■ WHAT THE TASK REQUIRES
From the records below, please repeat exactly the line that has "Task: Toggle italic formatting", the line that has "You are a computer-use agent. The", and every line between them, and nothing else.

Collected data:

#####

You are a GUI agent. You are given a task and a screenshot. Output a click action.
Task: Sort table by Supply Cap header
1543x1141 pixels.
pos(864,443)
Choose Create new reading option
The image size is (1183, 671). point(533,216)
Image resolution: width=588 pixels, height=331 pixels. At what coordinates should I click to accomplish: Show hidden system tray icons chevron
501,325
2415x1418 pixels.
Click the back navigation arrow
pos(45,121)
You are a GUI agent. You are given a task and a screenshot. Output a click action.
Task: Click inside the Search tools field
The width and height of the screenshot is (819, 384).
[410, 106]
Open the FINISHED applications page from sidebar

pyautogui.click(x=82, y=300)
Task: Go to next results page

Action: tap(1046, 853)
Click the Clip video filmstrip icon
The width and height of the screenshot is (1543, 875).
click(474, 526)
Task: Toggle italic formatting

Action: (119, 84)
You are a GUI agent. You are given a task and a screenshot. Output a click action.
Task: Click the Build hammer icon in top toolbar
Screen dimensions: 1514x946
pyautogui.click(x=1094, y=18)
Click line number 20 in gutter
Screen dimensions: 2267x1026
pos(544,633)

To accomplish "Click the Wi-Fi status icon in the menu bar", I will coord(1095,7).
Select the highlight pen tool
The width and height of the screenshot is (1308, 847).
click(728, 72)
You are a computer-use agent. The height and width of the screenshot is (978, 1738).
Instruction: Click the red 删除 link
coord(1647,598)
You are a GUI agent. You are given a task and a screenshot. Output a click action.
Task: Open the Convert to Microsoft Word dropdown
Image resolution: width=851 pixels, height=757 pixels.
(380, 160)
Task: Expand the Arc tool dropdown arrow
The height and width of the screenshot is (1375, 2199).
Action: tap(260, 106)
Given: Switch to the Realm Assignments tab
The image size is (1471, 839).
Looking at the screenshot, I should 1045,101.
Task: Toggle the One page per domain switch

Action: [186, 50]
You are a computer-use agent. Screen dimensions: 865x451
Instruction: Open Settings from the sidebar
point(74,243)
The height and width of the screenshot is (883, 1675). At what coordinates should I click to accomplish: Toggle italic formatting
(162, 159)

#####

■ REPLY TO THE TASK
Task: Toggle italic formatting

Action: (119, 84)
You are a GUI agent. You are given a task and a screenshot. Output a click action.
Task: Click the Build hammer icon in top toolbar
Screen dimensions: 1514x946
pyautogui.click(x=1094, y=18)
Click line number 20 in gutter
Screen dimensions: 2267x1026
pos(544,633)

To accomplish "Click the Wi-Fi status icon in the menu bar", I will coord(1095,7).
Select the highlight pen tool
The width and height of the screenshot is (1308, 847).
click(728, 72)
You are a computer-use agent. The height and width of the screenshot is (978, 1738).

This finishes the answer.